FP employeesOct 10, 2022 5:49:10 PM IST
Just days after Meta announced its text-to-video generator, Google has announced that it’s almost ready to announce its own AI-powered text-to-video generator, which they call Google Imagen Video.
The generator is still in development, but when it reaches a public-facing state, it will be able to produce 1280×768 videos at 24 frames per second from a simple written command prompt.

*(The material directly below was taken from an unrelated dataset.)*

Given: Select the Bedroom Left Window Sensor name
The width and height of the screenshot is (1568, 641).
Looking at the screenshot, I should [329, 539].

According to Google’s research report, Imagen Video will have stylistic capabilities such as creating videos based on the work of famous artists like Vincent van Gough. It will also create rotating 3D objects while preserving their structure and rendering text in different animation styles.

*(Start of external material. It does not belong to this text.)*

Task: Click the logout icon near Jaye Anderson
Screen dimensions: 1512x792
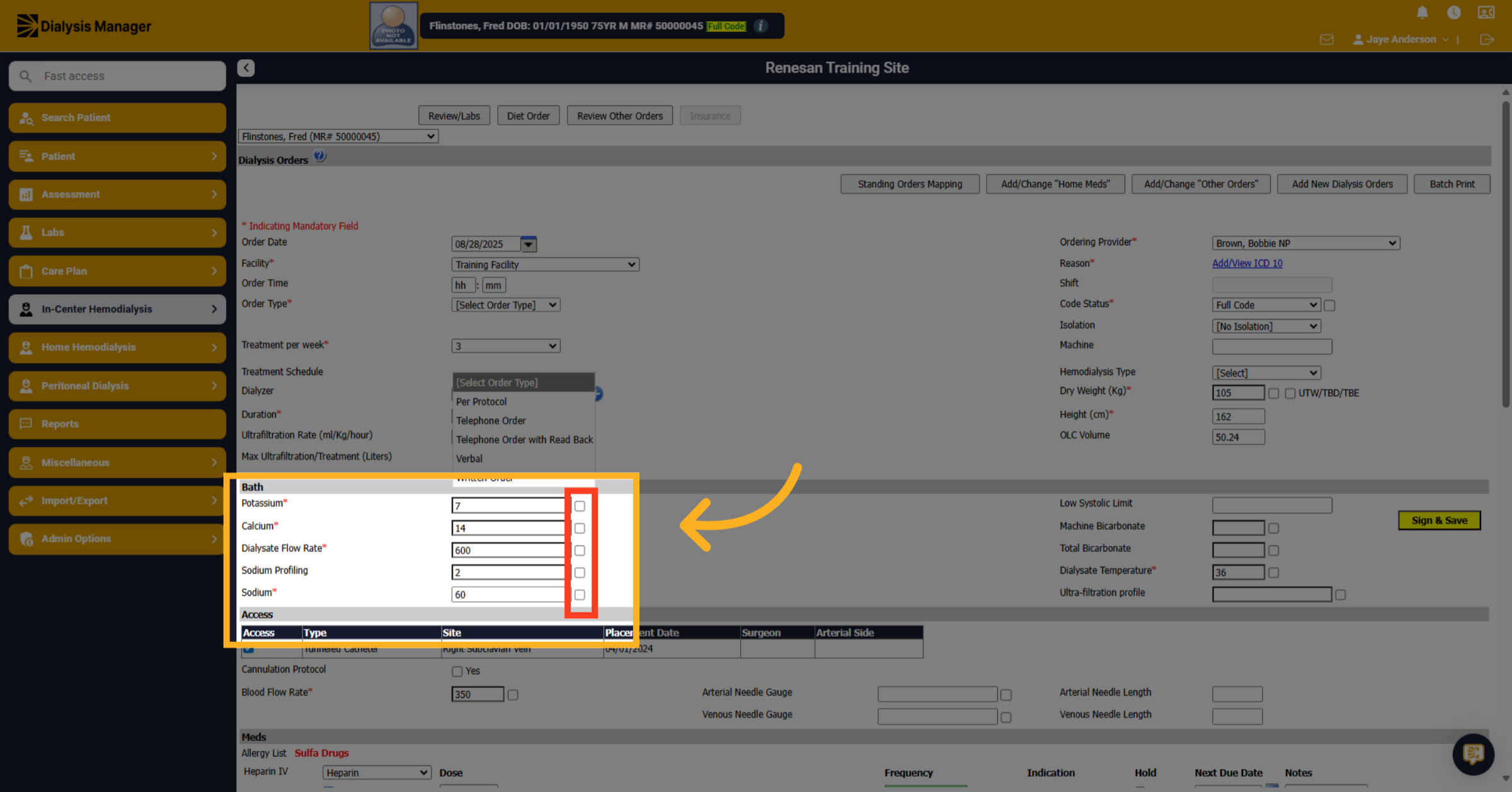Action: click(1486, 40)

Google’s new Imagen Video Al turns text descriptions into high-resolution 5.3-second videos🤩🤩🤩 pic.twitter.com/KhvsvGqLFh
— Tansu YEĞEN (@TansuYegen) October 8, 2022
According to Google, Imagen Video was trained with 14 million video-text pairs and 60 million image-text pairs and the LAION image-text dataset used to train Stable Diffusion.
Google hopes its AI video model can “significantly reduce the difficulty of generating quality content.” Imagen Video builds on Google’s Imagen, a text-to-image program similar to OpenAI’s DALL-E.
As described in Google’s research teaching, Imagen Video takes a text description and generates a 16-frame video, three frames per second, and a resolution of 24×48 pixels. The system then upscales and “predicts” additional frames, producing a final video at 128 frames and 24 frames per second at 720p.
— Simon Geisker (@simonfilm_nyc) October 6, 2022
It is worth noting that all Imagen Video results were selected by Google itself and no independent tester has tried the program until now.
However, the research paper claims that Imagen Video can properly render text, something that DALL-E and Stable Diffusion both struggle with. The text these programs generate is barely legible.
Imagen Video is also said to have demonstrated an understanding of depth and three-dimensionality, which allows it to create drone flythrough videos that rotate and capture objects from different angles without distortion.
Google has expressed concern over “problematic data” used to train its AI image generator programs. The company has attempted to filter out sexually explicit or violent content, as well as social stereotypes and cultural bias. It is concerned that the tool could be used “to generate fake, hateful, explicit or harmful content”.
“We have decided not to release the Imagen Video model or its source code until these concerns are resolved,” Google adds.